_Given request:_
Retype each of the following records word for word.

_The records:_
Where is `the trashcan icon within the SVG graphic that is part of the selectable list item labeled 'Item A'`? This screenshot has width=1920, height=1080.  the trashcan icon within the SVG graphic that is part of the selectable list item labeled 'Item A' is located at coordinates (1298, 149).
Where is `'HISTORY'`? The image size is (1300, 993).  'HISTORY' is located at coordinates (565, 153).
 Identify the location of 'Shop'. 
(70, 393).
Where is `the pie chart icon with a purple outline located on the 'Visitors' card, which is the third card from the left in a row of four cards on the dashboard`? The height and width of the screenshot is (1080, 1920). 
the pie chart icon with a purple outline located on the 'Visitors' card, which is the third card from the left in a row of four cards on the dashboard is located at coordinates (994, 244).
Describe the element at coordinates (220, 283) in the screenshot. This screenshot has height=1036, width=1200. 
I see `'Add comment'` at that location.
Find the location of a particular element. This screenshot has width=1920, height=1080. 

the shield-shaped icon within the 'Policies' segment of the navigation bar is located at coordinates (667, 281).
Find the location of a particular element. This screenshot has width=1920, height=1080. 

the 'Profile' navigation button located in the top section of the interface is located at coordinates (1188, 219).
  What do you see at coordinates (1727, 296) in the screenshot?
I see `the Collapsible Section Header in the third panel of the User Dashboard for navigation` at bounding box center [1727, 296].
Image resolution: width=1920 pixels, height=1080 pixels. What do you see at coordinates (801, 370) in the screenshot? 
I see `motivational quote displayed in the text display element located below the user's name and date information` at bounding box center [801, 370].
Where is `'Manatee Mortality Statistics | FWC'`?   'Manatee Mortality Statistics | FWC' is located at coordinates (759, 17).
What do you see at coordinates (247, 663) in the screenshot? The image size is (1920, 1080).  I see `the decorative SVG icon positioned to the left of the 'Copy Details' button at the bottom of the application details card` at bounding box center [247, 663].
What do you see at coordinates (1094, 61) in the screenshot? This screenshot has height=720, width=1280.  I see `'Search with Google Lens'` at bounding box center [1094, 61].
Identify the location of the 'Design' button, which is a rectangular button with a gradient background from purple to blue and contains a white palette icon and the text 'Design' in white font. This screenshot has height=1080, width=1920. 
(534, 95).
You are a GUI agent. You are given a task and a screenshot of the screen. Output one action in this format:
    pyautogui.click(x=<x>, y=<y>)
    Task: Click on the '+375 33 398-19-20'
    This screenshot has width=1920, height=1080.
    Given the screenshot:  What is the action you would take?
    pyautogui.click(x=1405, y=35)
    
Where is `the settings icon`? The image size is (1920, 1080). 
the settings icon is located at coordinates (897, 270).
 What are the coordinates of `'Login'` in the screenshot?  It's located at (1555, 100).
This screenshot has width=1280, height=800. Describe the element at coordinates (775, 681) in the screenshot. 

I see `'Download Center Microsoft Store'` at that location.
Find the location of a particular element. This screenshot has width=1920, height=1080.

_Response to the exercise:_
Where is `the trashcan icon within the SVG graphic that is part of the selectable list item labeled 'Item A'`? This screenshot has width=1920, height=1080.  the trashcan icon within the SVG graphic that is part of the selectable list item labeled 'Item A' is located at coordinates (1298, 149).
Where is `'HISTORY'`? The image size is (1300, 993).  'HISTORY' is located at coordinates (565, 153).
 Identify the location of 'Shop'. 
(70, 393).
Where is `the pie chart icon with a purple outline located on the 'Visitors' card, which is the third card from the left in a row of four cards on the dashboard`? The height and width of the screenshot is (1080, 1920). 
the pie chart icon with a purple outline located on the 'Visitors' card, which is the third card from the left in a row of four cards on the dashboard is located at coordinates (994, 244).
Describe the element at coordinates (220, 283) in the screenshot. This screenshot has height=1036, width=1200. 
I see `'Add comment'` at that location.
Find the location of a particular element. This screenshot has width=1920, height=1080. 

the shield-shaped icon within the 'Policies' segment of the navigation bar is located at coordinates (667, 281).
Find the location of a particular element. This screenshot has width=1920, height=1080. 

the 'Profile' navigation button located in the top section of the interface is located at coordinates (1188, 219).
  What do you see at coordinates (1727, 296) in the screenshot?
I see `the Collapsible Section Header in the third panel of the User Dashboard for navigation` at bounding box center [1727, 296].
Image resolution: width=1920 pixels, height=1080 pixels. What do you see at coordinates (801, 370) in the screenshot? 
I see `motivational quote displayed in the text display element located below the user's name and date information` at bounding box center [801, 370].
Where is `'Manatee Mortality Statistics | FWC'`?   'Manatee Mortality Statistics | FWC' is located at coordinates (759, 17).
What do you see at coordinates (247, 663) in the screenshot? The image size is (1920, 1080).  I see `the decorative SVG icon positioned to the left of the 'Copy Details' button at the bottom of the application details card` at bounding box center [247, 663].
What do you see at coordinates (1094, 61) in the screenshot? This screenshot has height=720, width=1280.  I see `'Search with Google Lens'` at bounding box center [1094, 61].
Identify the location of the 'Design' button, which is a rectangular button with a gradient background from purple to blue and contains a white palette icon and the text 'Design' in white font. This screenshot has height=1080, width=1920. 
(534, 95).
You are a GUI agent. You are given a task and a screenshot of the screen. Output one action in this format:
    pyautogui.click(x=<x>, y=<y>)
    Task: Click on the '+375 33 398-19-20'
    This screenshot has width=1920, height=1080.
    Given the screenshot:  What is the action you would take?
    pyautogui.click(x=1405, y=35)
    
Where is `the settings icon`? The image size is (1920, 1080). 
the settings icon is located at coordinates (897, 270).
 What are the coordinates of `'Login'` in the screenshot?  It's located at (1555, 100).
This screenshot has width=1280, height=800. Describe the element at coordinates (775, 681) in the screenshot. 

I see `'Download Center Microsoft Store'` at that location.
Find the location of a particular element. This screenshot has width=1920, height=1080.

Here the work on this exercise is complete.